Similarly, for %/, each capturing group yields a hash capture:
- $/{0} is the entire text.
- If (?'NAME'...) has no subcaptures, $/{NAME} is the captured text.
- Otherwise if (?'NAME'...) is quantified, $/{NAME} is an arrayref of hash captures, one entry for each repetition.
- Otherwise, $/{NAME} is a hash capture.
- (maybe) $/{1} through $/{N} are like $/{NAME}, but for all captures, not just named ones.

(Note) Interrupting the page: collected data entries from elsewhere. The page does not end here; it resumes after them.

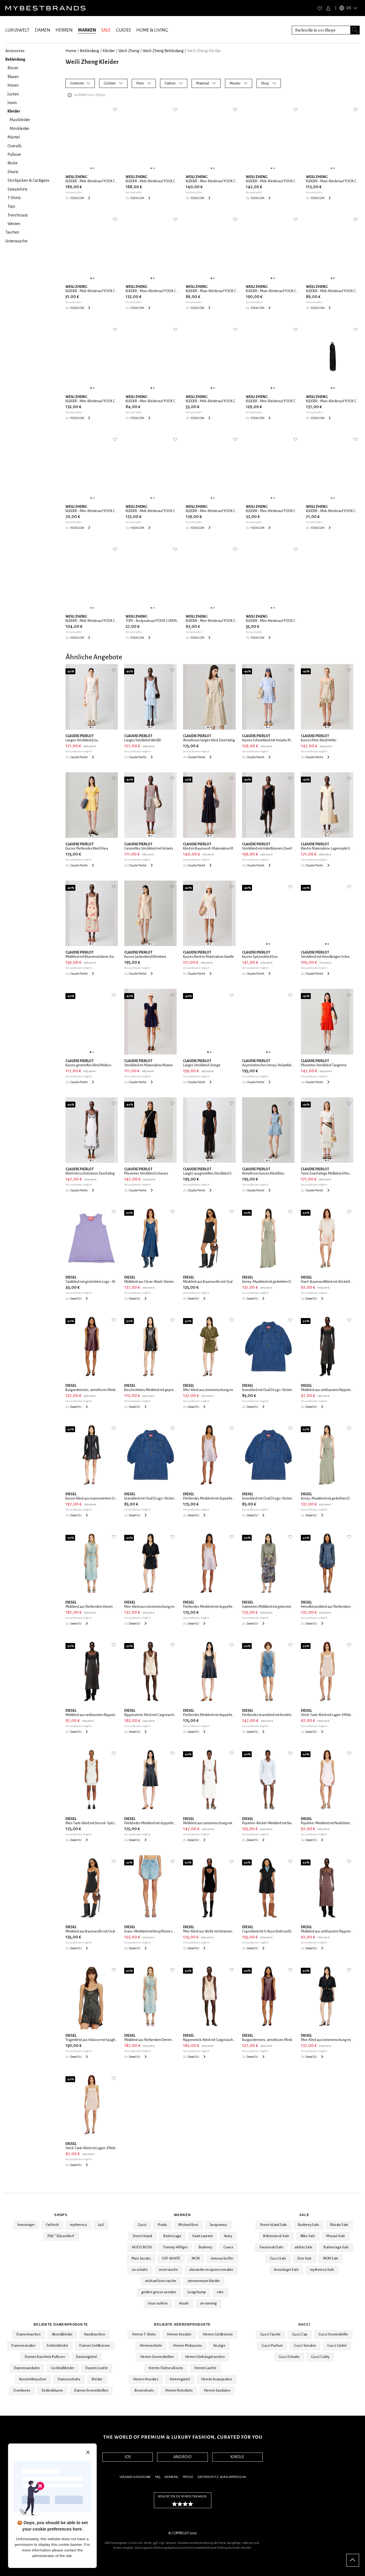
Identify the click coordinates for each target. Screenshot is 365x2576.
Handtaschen (94, 2334)
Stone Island (142, 2236)
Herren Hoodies (146, 2379)
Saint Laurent (202, 2236)
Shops (60, 2215)
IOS (128, 2457)
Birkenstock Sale (276, 2236)
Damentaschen (29, 2334)
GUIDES (123, 30)
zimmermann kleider (204, 2281)
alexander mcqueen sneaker (211, 2270)
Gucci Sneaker (305, 2346)
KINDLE (237, 2457)
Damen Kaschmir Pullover (45, 2357)
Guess (228, 2247)
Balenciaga (172, 2236)
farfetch (52, 2225)
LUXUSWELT (17, 30)
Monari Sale (335, 2236)
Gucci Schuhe (289, 2357)
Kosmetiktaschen (32, 2379)
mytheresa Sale (322, 2270)
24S (101, 2225)
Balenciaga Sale (336, 2247)
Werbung (171, 2477)
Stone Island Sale (273, 2225)
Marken (182, 2215)
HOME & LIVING (152, 30)
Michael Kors (188, 2225)
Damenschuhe (69, 2379)
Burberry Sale (308, 2225)
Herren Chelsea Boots (166, 2368)
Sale (304, 2215)
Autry (228, 2236)
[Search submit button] (355, 30)
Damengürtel (86, 2357)
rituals (184, 2303)
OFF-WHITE (171, 2258)
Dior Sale (304, 2258)
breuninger (26, 2225)
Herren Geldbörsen (218, 2334)
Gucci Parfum (272, 2346)
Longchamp (197, 2292)
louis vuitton (158, 2303)
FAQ (157, 2477)
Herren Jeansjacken (216, 2379)
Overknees (21, 2390)
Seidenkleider (57, 2346)
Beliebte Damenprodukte (61, 2324)
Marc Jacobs (141, 2258)
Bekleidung (89, 51)
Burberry (205, 2247)
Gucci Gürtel (337, 2346)
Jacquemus (218, 2225)
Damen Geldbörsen (94, 2346)
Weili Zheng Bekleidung (163, 51)
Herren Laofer (205, 2368)
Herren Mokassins (187, 2346)
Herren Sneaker (179, 2334)
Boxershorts (144, 2390)
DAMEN (42, 30)
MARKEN (87, 30)
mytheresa (78, 2225)
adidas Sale (303, 2247)
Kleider (109, 51)
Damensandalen (27, 2368)
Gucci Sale (278, 2258)
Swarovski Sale (271, 2247)
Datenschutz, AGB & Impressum (221, 2477)
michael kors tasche (160, 2281)
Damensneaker (23, 2346)
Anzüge (219, 2346)
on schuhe (140, 2270)
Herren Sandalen (217, 2390)
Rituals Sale (339, 2225)
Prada (162, 2225)
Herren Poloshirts (179, 2390)
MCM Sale (331, 2258)
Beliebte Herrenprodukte (182, 2324)
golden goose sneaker (158, 2292)
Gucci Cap (300, 2334)
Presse (188, 2477)
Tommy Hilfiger (175, 2247)
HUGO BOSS (142, 2247)
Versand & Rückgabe (135, 2477)
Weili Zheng (128, 51)
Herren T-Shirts (144, 2334)
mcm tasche (168, 2270)
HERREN (64, 30)
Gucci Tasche (270, 2334)
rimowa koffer (222, 2258)
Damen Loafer (97, 2368)
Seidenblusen (52, 2390)
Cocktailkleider (62, 2368)
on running (208, 2303)
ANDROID (182, 2457)
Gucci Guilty (320, 2357)
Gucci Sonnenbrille (333, 2334)
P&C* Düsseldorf (61, 2236)
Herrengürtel (180, 2379)
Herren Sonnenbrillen (157, 2357)
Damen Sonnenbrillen (91, 2390)
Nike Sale (308, 2236)
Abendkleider (62, 2334)
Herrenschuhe (151, 2346)
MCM (196, 2258)
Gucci (142, 2225)
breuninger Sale (286, 2270)
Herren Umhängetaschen (205, 2357)
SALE (106, 30)
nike (220, 2292)
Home (70, 51)
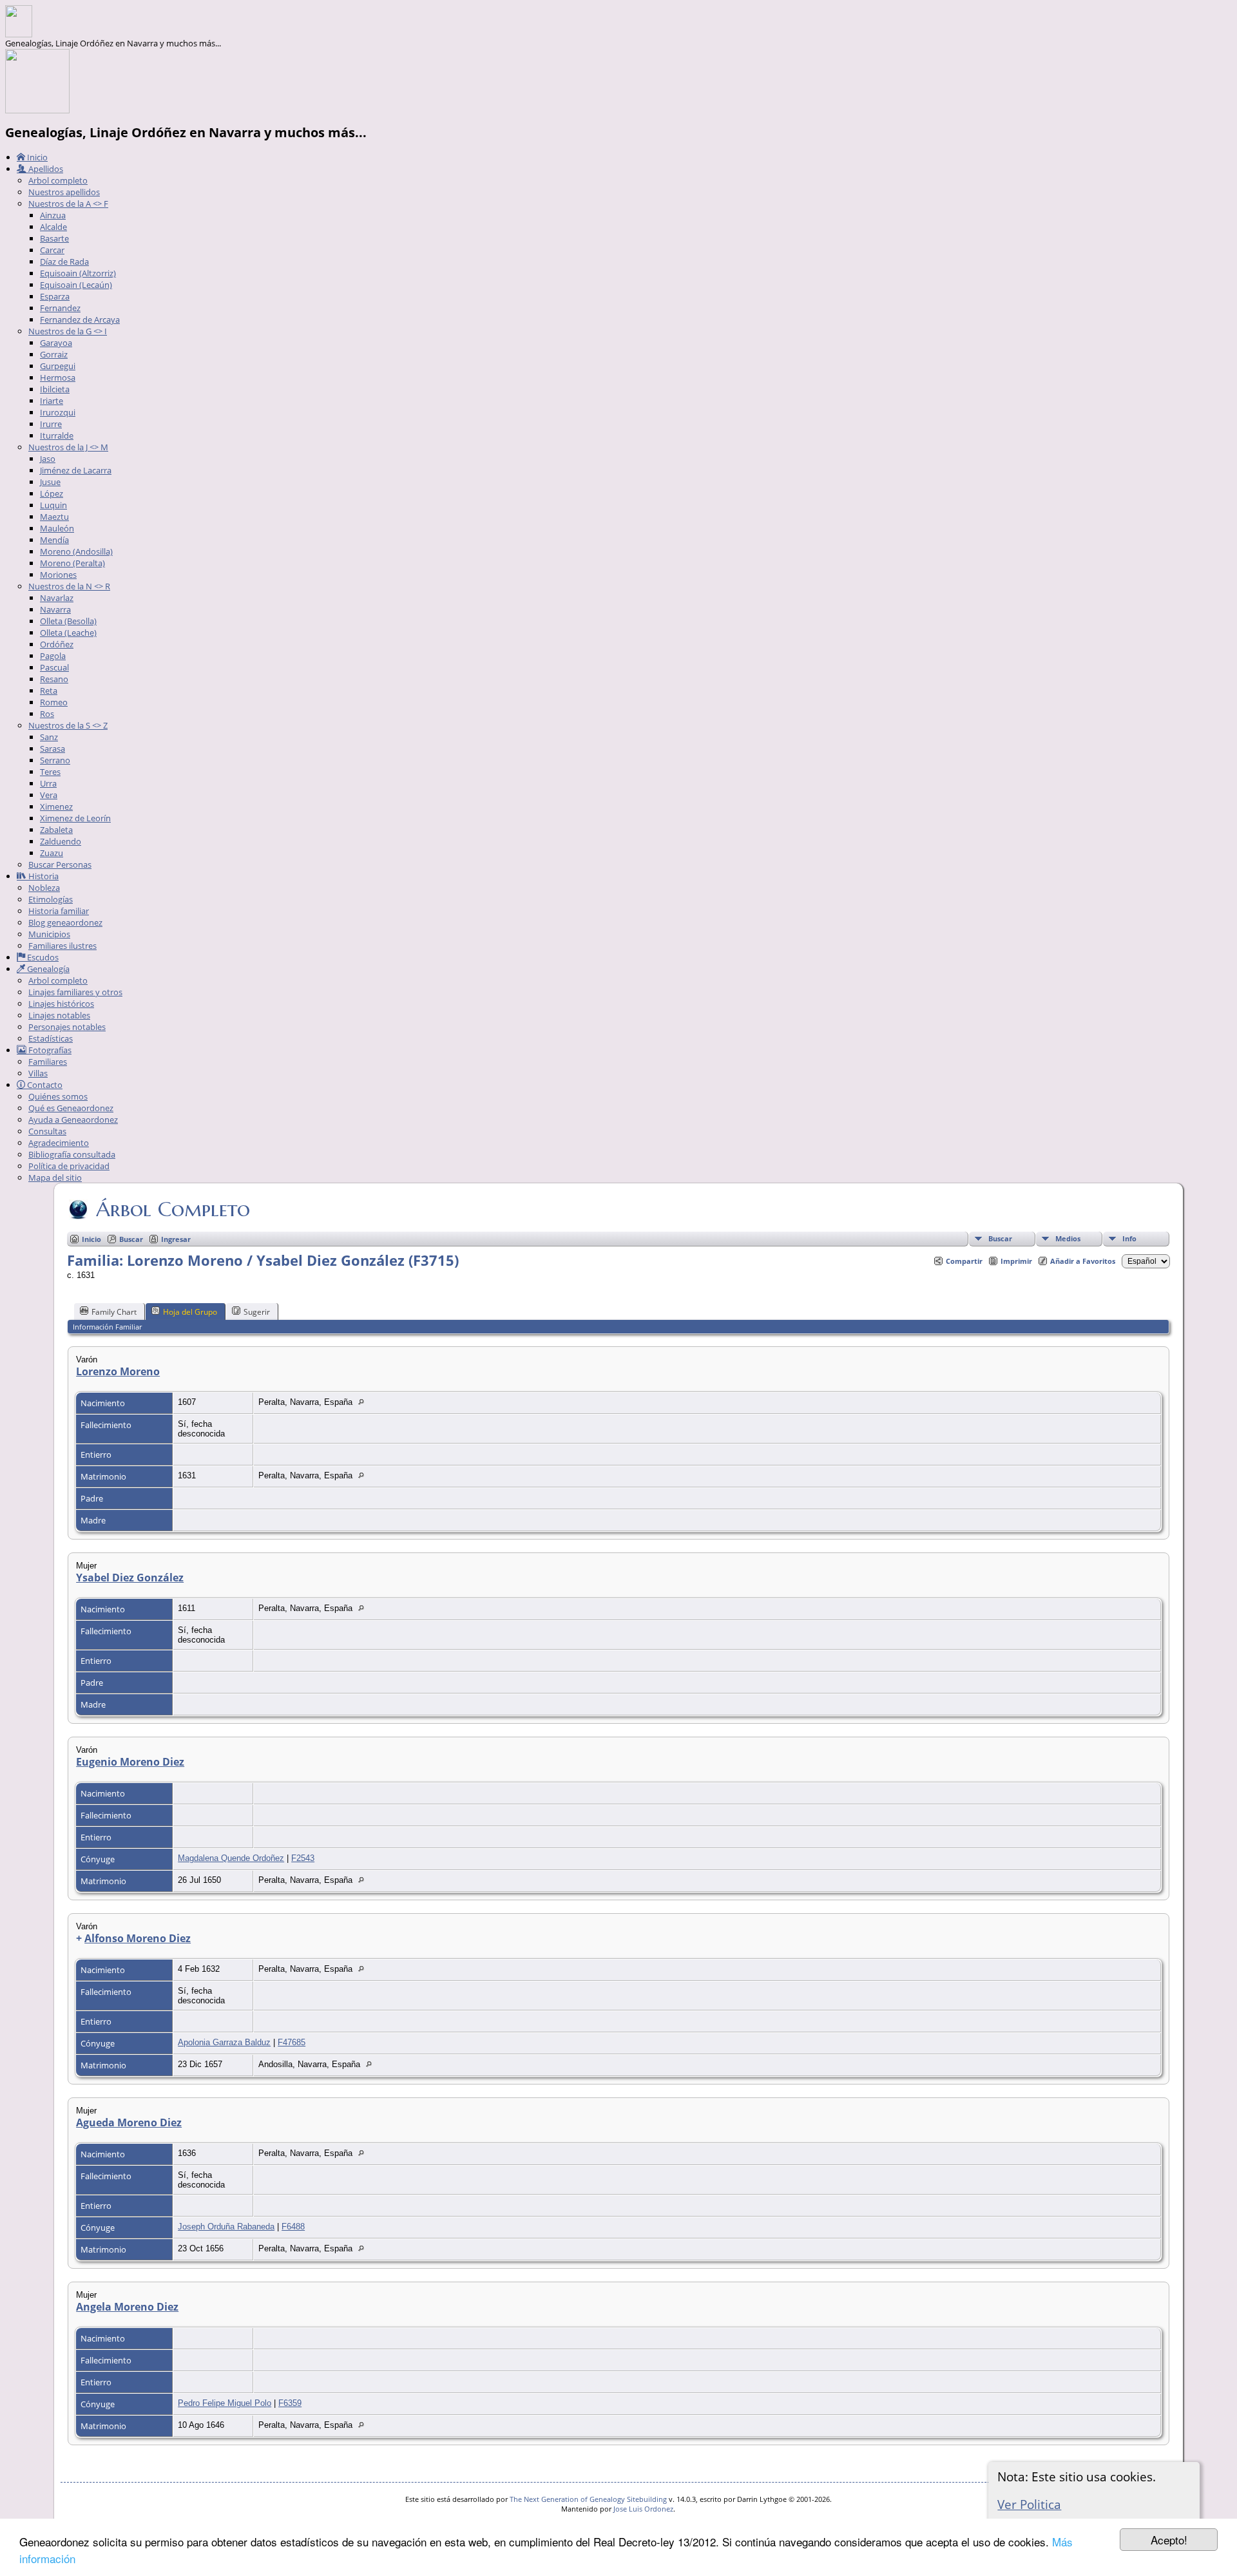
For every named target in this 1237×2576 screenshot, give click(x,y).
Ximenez (56, 806)
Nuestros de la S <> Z (68, 725)
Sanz (49, 737)
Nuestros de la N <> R (69, 586)
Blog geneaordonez (65, 922)
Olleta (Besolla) (68, 621)
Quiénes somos (58, 1096)
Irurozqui (57, 412)
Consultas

For example, I believe the above rules should yield:
$sexp = qr/
(?<sexp>
\s* \( \s* (?&sexp)* \s* \) \s*
| \s* (?<atom>\w+) \s*
)/x;
'(A (B C))' =~ /$sexp/;
## AFTERWARDS
%/ = (sexp => {
0 => '(A (B C))',
sexp => [{ 0 => 'A', atom => 'A' },
{ 0 => '(B C)',
sexp => [{ 0 => 'B', atom => 'B' },
{ 0 => 'C', atom => 'C' }] }]};
@/ = ('(A (B C))',
[['A', 'A'],
['(B C)', [['B', 'B'],
['C', 'C']]]]);
There are probably some obvious oversights here, but I'll try to get the Regexp::Parser version of this working to shake the bugs out.